Размер картинки 30000 на 30000. Всего 10000 букв и размер картинки кратен количеству букв. Значит размер одной картинки 300х300

In [None]:
# plt.imshow(img[:300, :300, :])

Создадим массив, где каждый элемент - это одна буква. Размер такого массива должен быть 10000

In [None]:
save_path = '/kaggle/working/dl_hw/data_test'
count = 1
for i in range(0, 30000, 300):
    for j in range(0, 30000, 300):
        box = (i, j, i+300, j+300)
        letter_image = img.crop(box)
        letter_image = letter_image.rotate(-(i // 300 + j // 300)*5, Image.NEAREST, expand = 1, fillcolor = 'white')
        if not os.path.exists(save_path):
              os.makedirs(save_path, exist_ok=True)
        letter_image.save(f"{save_path}/{count:05}.png")
        count += 1


# Генерация датасета

In [None]:
# набор шрифтов
font_list = [
    '/usr/local/lib/python3.10/dist-packages/matplotlib/mpl-data/fonts/ttf/DejaVuSans-Bold.ttf',
    '/usr/local/lib/python3.10/dist-packages/matplotlib/mpl-data/fonts/ttf/DejaVuSansMono-Bold.ttf',
    '/usr/local/lib/python3.10/dist-packages/matplotlib/mpl-data/fonts/ttf/DejaVuSansMono.ttf',
    '/usr/local/lib/python3.10/dist-packages/matplotlib/mpl-data/fonts/ttf/DejaVuSans.ttf',
    '/usr/local/lib/python3.10/dist-packages/matplotlib/mpl-data/fonts/ttf/DejaVuSerif-Italic.ttf',
    '/usr/local/lib/python3.10/dist-packages/matplotlib/mpl-data/fonts/ttf/DejaVuSerif.ttf',
 ]

In [None]:
def generate_dataset(letters, quantity, train=True):
  images_counter = Counter()
  images, chars = [], []
  for letter in letters:
    # создаю папку куда буду сохранять картинки
    if train:
      target_path = '/kaggle/working/dl_hw/data_train'
    else:
      target_path = '/kaggle/working/dl_hw/data_val'
    class_folder = target_path + "/" + str(letter)
    if not os.path.exists(class_folder):
      os.makedirs(class_folder, exist_ok=True)

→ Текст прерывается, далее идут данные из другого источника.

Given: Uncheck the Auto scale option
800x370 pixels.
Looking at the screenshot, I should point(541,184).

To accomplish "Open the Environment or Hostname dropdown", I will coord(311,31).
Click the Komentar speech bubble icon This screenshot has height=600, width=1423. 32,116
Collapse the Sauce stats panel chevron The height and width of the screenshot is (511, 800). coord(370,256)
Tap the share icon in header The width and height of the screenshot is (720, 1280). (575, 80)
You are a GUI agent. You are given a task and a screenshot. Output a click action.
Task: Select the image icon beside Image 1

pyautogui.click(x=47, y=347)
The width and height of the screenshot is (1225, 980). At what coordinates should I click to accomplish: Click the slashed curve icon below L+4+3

    for i in range(quantity):
      # создаю картинку
      img = Image.new('RGBA', (300, 300), 'white')
      draw = ImageDraw.Draw(img)
      # цвет букв
      color_letter = (random.randint(0, 200), random.randint(0, 200), random.randint(0, 200))
      # размер букв
      size=random.randint(100, 200)
      # шрифт
      font = ImageFont.truetype(font_list[5], size=size) #перебором нашел, что у меня 5 шрифт
      # пишу текст
      draw.text((random.randint(0, 300 - size), random.randint(0, 300 - size)), letter, fill=color_letter, font=font)
      # рисую круги
      circles = random.randint(10, 40)
      for circle in range(circles):
        # цвет кружков
        color_circle = (random.randint(1, 200), random.randint(1, 200), random.randint(1, 200), random.randint(50, 70))
        # радиус
        r = random.randint(5, 70)
        # координаты
        x_0 = random.randint(0, 300 - r)
        y_0 = random.randint(0, 300 - r)
        x_1 = x_0 + r
        y_1 = y_0 + r
        overlay = Image.new('RGBA', img.size)
        draw = ImageDraw.Draw(overlay)
        draw.ellipse([x_0, y_0, x_1, y_1], fill=color_circle)
        img = Image.alpha_composite(img, overlay)
      img = img.convert('RGB')
      # сохраняю картинку
      images_counter[letter] += 1
      file_name = f"/{images_counter[letter]:05}.png"
      full_image_file_name = class_folder + file_name
      images.append(full_image_file_name)
      chars.append(letter)
      img = np.array(img)
      cv2.imwrite(full_image_file_name, img)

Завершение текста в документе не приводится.